Hm, como deve ter sido gostoso ficar lá longe gozando meus destemperos. Ah lindinha, eu queria tanto que você saísse desse teu fleuma besta de donzela cortejada e me dissesse o que pensa dos meus destemperos. Ou será que não são sequer destemperos mas apenas truques manjados dum safado que nunca abriu o jogo? Ah, lembrei. Sou um covarde. Chovo sem molhar. Furo a água. Puta merda, não imaginei que seu bilhete de despedida e esse teu pragmatismo me irritariam assim tão rápido. Lembra quando nas copas do mundo vem aquele papo nos programas esportivos? Os caras ficam discutindo o que é melhor, o futebol-arte ou o “jogo de resultados”. você é adepta da segunda alternativa, claro. A vitória é tudo. Apenas jogar não enche barriga. Quem diria, a Parreira dos meus amores. Pra quem todo empate é uma vitória. Lembra quando você era minha musa? Ainda é. Mesmo a contragosto. Me inspirava. E me inspirou por um bom tempo. Você vai querer saber QUANTO tempo, claro. No teu esquema, é necessário saber essas coisas. Me diz uma coisa (já perguntei, você não respondeu, quero perguntar de novo), por que é você vive dizendo que “gosta” de poesia aí? E por que é que fica citando a Ana Cristina? Cazzo, você não gosta de poesia. No teu esquema de resultados, você vai dizer que não tenho nada a ver com isso, claro. Na minha falta de esquemas, te amo e tenho a ver com que eu quiser. E o Dostoievski? Não venha me dizer que já leu Dostoievski. Pode ter roçado na orelha dele, mas ler, never. E aquele papo de quando nos conhecemos, que me admirava por eu ser excêntrico, ei! Sim, sou excêntrico, estou aqui, bem na tua frente, não, desculpe, excêntrico pra mim é coisa de maricas, excêntrico era aos 6 anos, estou mais pra doidivanas, destrambelhado, facínora, alucinado, [x] todas as anteriores, ingênuos como você que estão sempre se assombrando “que loucura!” nem imaginam o que seja loucura, ei! olha um louco bem aqui! legitimamente lelé da cuca, vem, Lindinha, vem se fascinar com a MINHA loucura! ué, o que é que esse louco quer de mim? Afinal loucos não me intrigam? Terei ou não terei essa quedinha por malucos? Me diga pelo amor do diabo, seu louco, o que é que você quer de mim?

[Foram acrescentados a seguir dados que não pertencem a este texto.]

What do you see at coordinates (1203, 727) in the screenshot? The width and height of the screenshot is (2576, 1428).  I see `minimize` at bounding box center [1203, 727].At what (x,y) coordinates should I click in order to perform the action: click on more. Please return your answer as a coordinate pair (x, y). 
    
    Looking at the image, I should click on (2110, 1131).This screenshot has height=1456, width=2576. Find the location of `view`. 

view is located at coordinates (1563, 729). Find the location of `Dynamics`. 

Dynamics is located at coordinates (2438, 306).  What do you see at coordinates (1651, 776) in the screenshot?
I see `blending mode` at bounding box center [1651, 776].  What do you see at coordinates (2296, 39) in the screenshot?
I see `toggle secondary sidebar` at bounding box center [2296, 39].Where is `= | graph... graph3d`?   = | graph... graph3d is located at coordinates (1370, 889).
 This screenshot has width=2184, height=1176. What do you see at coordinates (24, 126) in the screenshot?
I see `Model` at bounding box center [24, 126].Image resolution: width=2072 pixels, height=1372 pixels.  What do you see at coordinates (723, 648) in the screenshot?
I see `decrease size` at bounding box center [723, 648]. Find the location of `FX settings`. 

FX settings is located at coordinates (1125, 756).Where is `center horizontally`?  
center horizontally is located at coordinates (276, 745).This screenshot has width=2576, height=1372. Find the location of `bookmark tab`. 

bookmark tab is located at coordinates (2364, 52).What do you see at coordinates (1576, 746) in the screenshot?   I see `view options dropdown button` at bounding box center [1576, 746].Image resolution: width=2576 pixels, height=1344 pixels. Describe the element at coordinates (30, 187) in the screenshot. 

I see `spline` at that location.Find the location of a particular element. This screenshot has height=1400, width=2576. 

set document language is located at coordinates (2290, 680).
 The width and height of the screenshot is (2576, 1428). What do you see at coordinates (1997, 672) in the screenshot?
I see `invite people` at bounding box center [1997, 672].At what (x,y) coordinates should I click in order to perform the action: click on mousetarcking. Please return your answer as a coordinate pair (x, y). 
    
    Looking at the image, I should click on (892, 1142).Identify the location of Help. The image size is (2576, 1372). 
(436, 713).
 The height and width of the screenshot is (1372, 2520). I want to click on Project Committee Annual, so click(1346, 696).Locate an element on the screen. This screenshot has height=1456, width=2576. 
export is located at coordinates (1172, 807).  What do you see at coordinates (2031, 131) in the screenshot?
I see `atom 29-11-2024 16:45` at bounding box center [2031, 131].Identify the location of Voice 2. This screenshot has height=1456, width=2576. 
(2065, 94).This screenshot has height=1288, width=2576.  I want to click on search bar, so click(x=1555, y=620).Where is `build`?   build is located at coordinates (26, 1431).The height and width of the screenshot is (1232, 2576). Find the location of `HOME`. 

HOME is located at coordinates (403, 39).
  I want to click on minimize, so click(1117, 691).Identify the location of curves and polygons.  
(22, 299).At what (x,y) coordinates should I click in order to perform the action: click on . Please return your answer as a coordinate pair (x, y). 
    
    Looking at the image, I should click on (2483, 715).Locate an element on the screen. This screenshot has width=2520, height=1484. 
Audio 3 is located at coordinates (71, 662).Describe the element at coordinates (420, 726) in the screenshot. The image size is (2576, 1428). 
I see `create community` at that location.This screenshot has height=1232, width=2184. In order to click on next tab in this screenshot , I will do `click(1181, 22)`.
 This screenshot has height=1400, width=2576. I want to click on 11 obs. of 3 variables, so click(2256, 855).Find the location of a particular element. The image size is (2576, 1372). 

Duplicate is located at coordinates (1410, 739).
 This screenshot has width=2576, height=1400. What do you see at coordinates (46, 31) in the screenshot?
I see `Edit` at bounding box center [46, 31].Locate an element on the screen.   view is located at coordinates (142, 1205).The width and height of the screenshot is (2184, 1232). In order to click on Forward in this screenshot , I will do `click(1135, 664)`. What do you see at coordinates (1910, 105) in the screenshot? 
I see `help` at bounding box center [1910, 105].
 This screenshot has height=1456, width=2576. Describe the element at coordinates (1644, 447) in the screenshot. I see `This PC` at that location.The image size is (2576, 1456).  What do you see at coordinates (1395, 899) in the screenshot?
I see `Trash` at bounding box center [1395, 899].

Pensava te conhecer um tico. Mesmo assim me surpreendi com teu tom escandalizado. Uau, vi Bete Davis se voltando de repente e me intimando: “O QUE QUER DE MIM?” Fiquei boquiaberto, desarmado, inerme, [  ] todas as anteriores.

Sei lá o que quero de você, porra. Quero teu sangue, teus dias, tuas tardes, tuas noites, tua boca, tua buceta, teus olhares, teus pensamentos, quero te raptar e te trancafiar numa cela e te fazer minha escrava e te torturar e te fazer implorar minha complacência, cuidando apenas para que você só morra quando eu mesmo não puder mais viver. Sei exatamente o quero de você. Mas isso vou deixar pros textos que escrevo e que nunca vou te mostrar porque a tua insensibilidade me deixa doente, mais do que já sou, e vou continuar a fazer esse PPP (papel de poeta patético) enquanto me der na telha, enquanto puder te alcançar com as minhas palavras, enquanto puder realizar em minha fantasias sonhos que jamais vão se realizar, pois, como já também disse, se é sonho, não é pra ser realizado. Te amo e fôdasse o que você ache ou deixe de achar.